Instructions for the task
Repeat the rows from the line containing "Image resolution: width=1460" up to and including the line containing "point(1297,27)", with no changes.

Task input
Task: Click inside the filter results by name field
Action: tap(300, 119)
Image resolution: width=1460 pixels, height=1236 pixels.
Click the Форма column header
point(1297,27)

...

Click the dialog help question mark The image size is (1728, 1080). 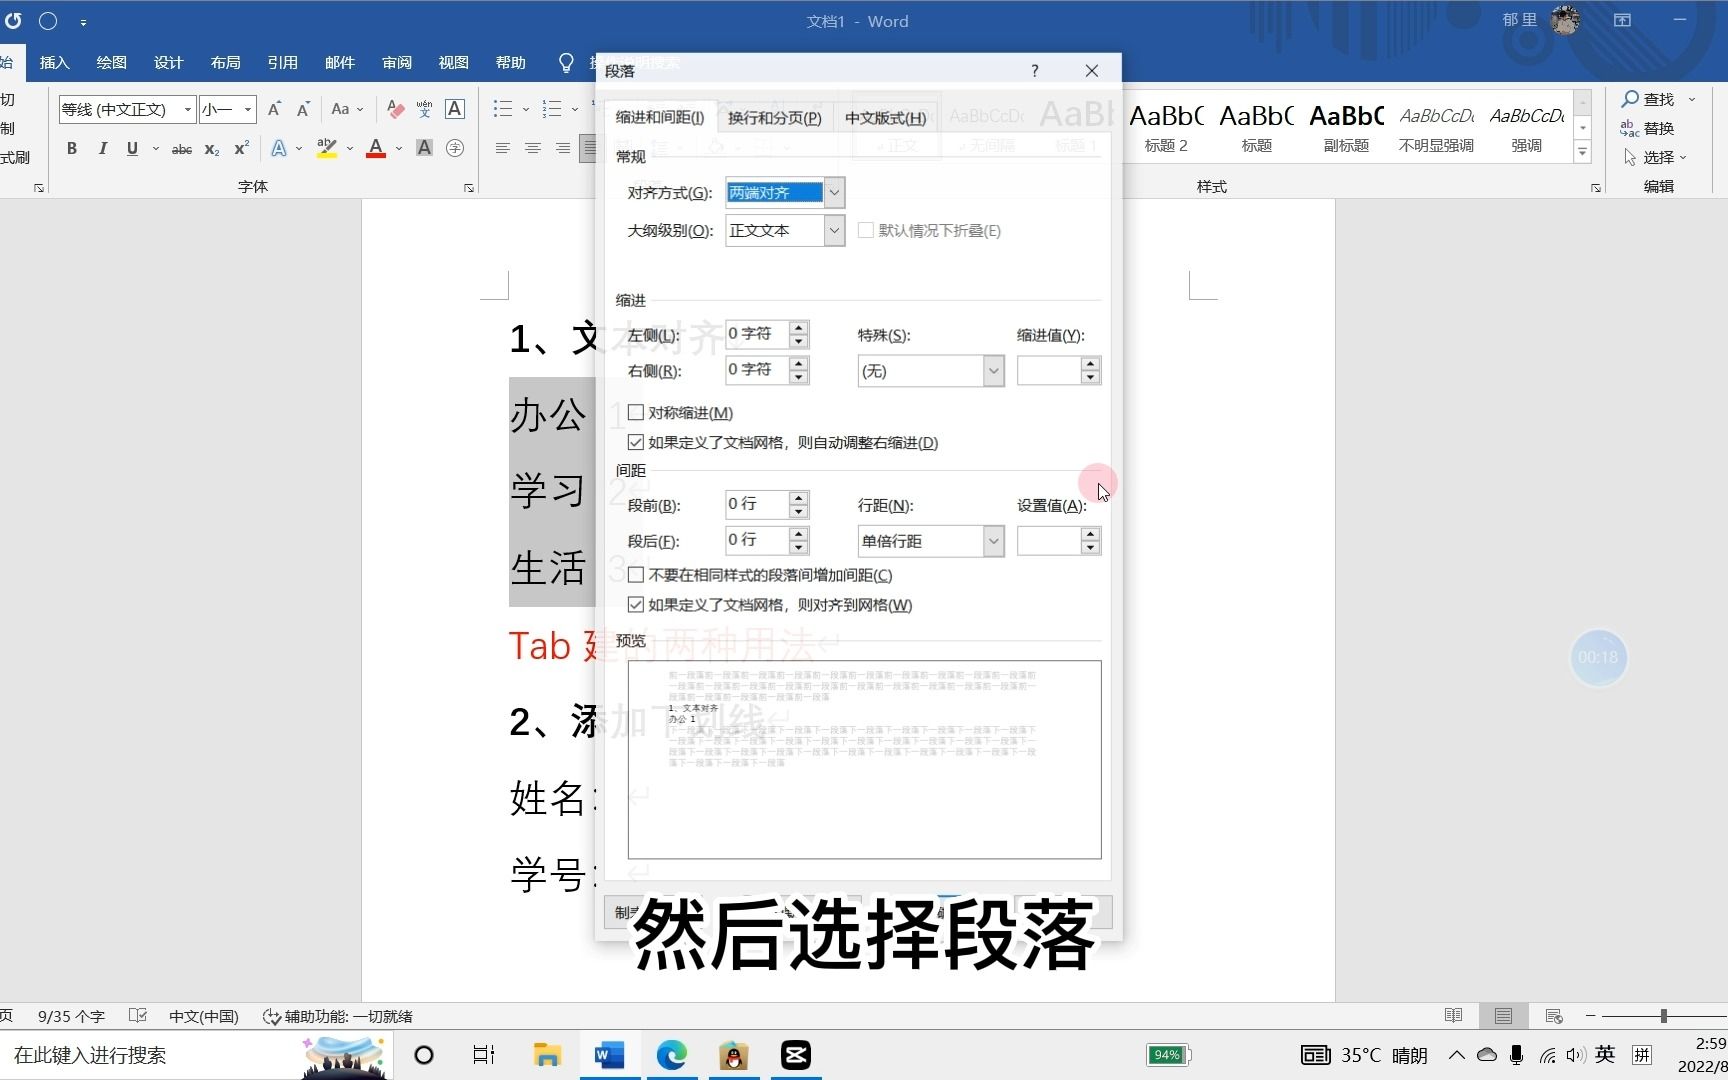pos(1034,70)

Solution below
Image resolution: width=1460 pixels, height=1236 pixels.
Click the Форма column header
point(1297,27)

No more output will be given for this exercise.